> **Provided entries**
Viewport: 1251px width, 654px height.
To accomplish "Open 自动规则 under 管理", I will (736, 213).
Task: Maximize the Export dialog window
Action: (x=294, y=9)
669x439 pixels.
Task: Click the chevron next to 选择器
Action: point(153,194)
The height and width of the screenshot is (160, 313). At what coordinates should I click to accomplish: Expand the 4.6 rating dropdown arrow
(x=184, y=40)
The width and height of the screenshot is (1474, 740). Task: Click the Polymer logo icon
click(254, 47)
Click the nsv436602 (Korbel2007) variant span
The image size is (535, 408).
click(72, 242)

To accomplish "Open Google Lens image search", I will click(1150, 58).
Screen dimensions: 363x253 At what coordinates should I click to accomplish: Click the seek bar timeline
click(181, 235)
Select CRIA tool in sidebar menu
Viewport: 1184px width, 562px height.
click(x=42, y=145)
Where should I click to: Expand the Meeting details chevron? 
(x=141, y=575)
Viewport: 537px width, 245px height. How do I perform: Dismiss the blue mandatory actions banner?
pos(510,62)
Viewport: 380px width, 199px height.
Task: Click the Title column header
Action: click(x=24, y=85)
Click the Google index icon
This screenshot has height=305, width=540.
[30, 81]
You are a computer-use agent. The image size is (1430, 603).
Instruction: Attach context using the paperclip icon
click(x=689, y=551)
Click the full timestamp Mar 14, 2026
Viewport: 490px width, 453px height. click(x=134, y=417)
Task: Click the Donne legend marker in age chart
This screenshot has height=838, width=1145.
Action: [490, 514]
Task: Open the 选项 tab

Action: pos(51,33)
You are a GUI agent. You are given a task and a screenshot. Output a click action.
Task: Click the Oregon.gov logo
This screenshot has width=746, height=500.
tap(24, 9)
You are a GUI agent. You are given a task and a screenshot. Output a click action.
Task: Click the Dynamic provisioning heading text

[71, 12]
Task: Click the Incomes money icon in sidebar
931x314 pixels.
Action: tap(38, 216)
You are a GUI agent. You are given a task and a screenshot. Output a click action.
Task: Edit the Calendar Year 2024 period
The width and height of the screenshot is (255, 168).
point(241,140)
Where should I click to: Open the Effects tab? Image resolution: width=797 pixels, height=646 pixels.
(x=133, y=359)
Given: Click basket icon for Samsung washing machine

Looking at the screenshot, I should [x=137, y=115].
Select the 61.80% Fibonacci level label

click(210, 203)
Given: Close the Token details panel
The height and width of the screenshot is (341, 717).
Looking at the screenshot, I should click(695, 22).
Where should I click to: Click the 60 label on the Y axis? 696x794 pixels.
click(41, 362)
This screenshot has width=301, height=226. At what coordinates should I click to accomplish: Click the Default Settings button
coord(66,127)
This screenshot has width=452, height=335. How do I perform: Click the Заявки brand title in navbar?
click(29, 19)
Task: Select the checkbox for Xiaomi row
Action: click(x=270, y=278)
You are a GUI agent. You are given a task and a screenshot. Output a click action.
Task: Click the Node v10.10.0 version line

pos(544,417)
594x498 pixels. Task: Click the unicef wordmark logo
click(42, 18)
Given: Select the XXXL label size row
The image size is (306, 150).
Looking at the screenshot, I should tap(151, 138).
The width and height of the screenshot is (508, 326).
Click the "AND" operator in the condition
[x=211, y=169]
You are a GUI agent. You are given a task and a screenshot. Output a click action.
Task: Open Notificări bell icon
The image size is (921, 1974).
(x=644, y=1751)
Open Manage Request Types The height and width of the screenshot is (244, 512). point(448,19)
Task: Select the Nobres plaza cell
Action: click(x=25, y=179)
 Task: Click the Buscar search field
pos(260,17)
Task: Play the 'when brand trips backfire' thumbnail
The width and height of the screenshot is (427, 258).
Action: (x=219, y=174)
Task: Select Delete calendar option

> **Task requirements**
To complete the exercise, print all of the entries exactly.

> **Solution to the exercise**
Viewport: 1251px width, 654px height.
To accomplish "Open 自动规则 under 管理", I will (736, 213).
Task: Maximize the Export dialog window
Action: (x=294, y=9)
669x439 pixels.
Task: Click the chevron next to 选择器
Action: point(153,194)
The height and width of the screenshot is (160, 313). At what coordinates should I click to accomplish: Expand the 4.6 rating dropdown arrow
(x=184, y=40)
The width and height of the screenshot is (1474, 740). Task: Click the Polymer logo icon
click(254, 47)
Click the nsv436602 (Korbel2007) variant span
The image size is (535, 408).
click(72, 242)

To accomplish "Open Google Lens image search", I will click(1150, 58).
Screen dimensions: 363x253 At what coordinates should I click to accomplish: Click the seek bar timeline
click(181, 235)
Select CRIA tool in sidebar menu
Viewport: 1184px width, 562px height.
click(x=42, y=145)
Where should I click to: Expand the Meeting details chevron? 
(x=141, y=575)
Viewport: 537px width, 245px height. How do I perform: Dismiss the blue mandatory actions banner?
pos(510,62)
Viewport: 380px width, 199px height.
Task: Click the Title column header
Action: click(x=24, y=85)
Click the Google index icon
This screenshot has height=305, width=540.
[30, 81]
You are a computer-use agent. The image size is (1430, 603).
Instruction: Attach context using the paperclip icon
click(x=689, y=551)
Click the full timestamp Mar 14, 2026
Viewport: 490px width, 453px height. click(x=134, y=417)
Task: Click the Donne legend marker in age chart
This screenshot has height=838, width=1145.
Action: [490, 514]
Task: Open the 选项 tab

Action: pos(51,33)
You are a GUI agent. You are given a task and a screenshot. Output a click action.
Task: Click the Oregon.gov logo
This screenshot has width=746, height=500.
tap(24, 9)
You are a GUI agent. You are given a task and a screenshot. Output a click action.
Task: Click the Dynamic provisioning heading text

[71, 12]
Task: Click the Incomes money icon in sidebar
931x314 pixels.
Action: tap(38, 216)
You are a GUI agent. You are given a task and a screenshot. Output a click action.
Task: Edit the Calendar Year 2024 period
The width and height of the screenshot is (255, 168).
point(241,140)
Where should I click to: Open the Effects tab? Image resolution: width=797 pixels, height=646 pixels.
(x=133, y=359)
Given: Click basket icon for Samsung washing machine

Looking at the screenshot, I should [x=137, y=115].
Select the 61.80% Fibonacci level label

click(210, 203)
Given: Close the Token details panel
The height and width of the screenshot is (341, 717).
Looking at the screenshot, I should click(695, 22).
Where should I click to: Click the 60 label on the Y axis? 696x794 pixels.
click(41, 362)
This screenshot has width=301, height=226. At what coordinates should I click to accomplish: Click the Default Settings button
coord(66,127)
This screenshot has width=452, height=335. How do I perform: Click the Заявки brand title in navbar?
click(29, 19)
Task: Select the checkbox for Xiaomi row
Action: click(x=270, y=278)
You are a GUI agent. You are given a task and a screenshot. Output a click action.
Task: Click the Node v10.10.0 version line

pos(544,417)
594x498 pixels. Task: Click the unicef wordmark logo
click(42, 18)
Given: Select the XXXL label size row
The image size is (306, 150).
Looking at the screenshot, I should tap(151, 138).
The width and height of the screenshot is (508, 326).
Click the "AND" operator in the condition
[x=211, y=169]
You are a GUI agent. You are given a task and a screenshot. Output a click action.
Task: Open Notificări bell icon
The image size is (921, 1974).
(x=644, y=1751)
Open Manage Request Types The height and width of the screenshot is (244, 512). point(448,19)
Task: Select the Nobres plaza cell
Action: click(x=25, y=179)
 Task: Click the Buscar search field
pos(260,17)
Task: Play the 'when brand trips backfire' thumbnail
The width and height of the screenshot is (427, 258).
Action: (x=219, y=174)
Task: Select Delete calendar option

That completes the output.